I included a mergecontent processor after the convert to orc and before put to HDFS, a bigger file of merged content is put into HDFS but that results in an error(see below) when I select count(*) from the external table. I suspect the merged file is corrupted, but putting the original 49 files into HDFS doesn’t appear to be working properly either. The External table is simply defined with fields STORED as ORC LOCATION ‘hdfspath’. I tried the DDL with and without orc.compress=’SNAPPY’, even removed all compression from any processor and the results were the same as the mergedcontent file throws the below error every time when selecting from the external table.
Status: Failed
Vertex failed, vertexName=Map 1, vertexId=vertex_1502140036873_0283_2_00, diagnostics=[Task failed, taskId=task_1502140036873_0283_2_00_000000, diagnostics=[TaskAttempt 0 failed, info=[Error: Failure while running task:java.lang.RuntimeException: java.lang.RuntimeException: java.io.IOException: com.google.protobuf.InvalidProtocolBufferException: Protocol message contained an invalid tag (zero).
Caused by: java.lang.RuntimeException: java.io.IOException: com.google.protobuf.InvalidProtocolBufferException: Protocol message contained an invalid tag (zero).
Created 08-14-2017 06:12 PM
Are there any failures in the PutHDFS processor? Seems to me (unless the flowfiles have the same filename and Conflict Resolution Strategy is "append") that you should have 49 small flow files in HDFS (not that that's ideal).
You won't be able to use MergeContent with ORC files as there is no strategy for that (same goes for MergeRecord until an OrcRecordSetWriter is implemented). If your flow files are Avro (going into ConvertAvroToORC), you could try MergeContent before ConvertAvroToORC and use the Avro merge strategy.

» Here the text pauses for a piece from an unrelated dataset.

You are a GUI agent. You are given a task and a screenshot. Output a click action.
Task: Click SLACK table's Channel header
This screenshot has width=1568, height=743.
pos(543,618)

Created 08-14-2017 06:12 PM
Are there any failures in the PutHDFS processor? Seems to me (unless the flowfiles have the same filename and Conflict Resolution Strategy is "append") that you should have 49 small flow files in HDFS (not that that's ideal).
You won't be able to use MergeContent with ORC files as there is no strategy for that (same goes for MergeRecord until an OrcRecordSetWriter is implemented). If your flow files are Avro (going into ConvertAvroToORC), you could try MergeContent before ConvertAvroToORC and use the Avro merge strategy.
Created 08-14-2017 11:26 PM
I moved it to the AVRO and made sure the filenames are unique.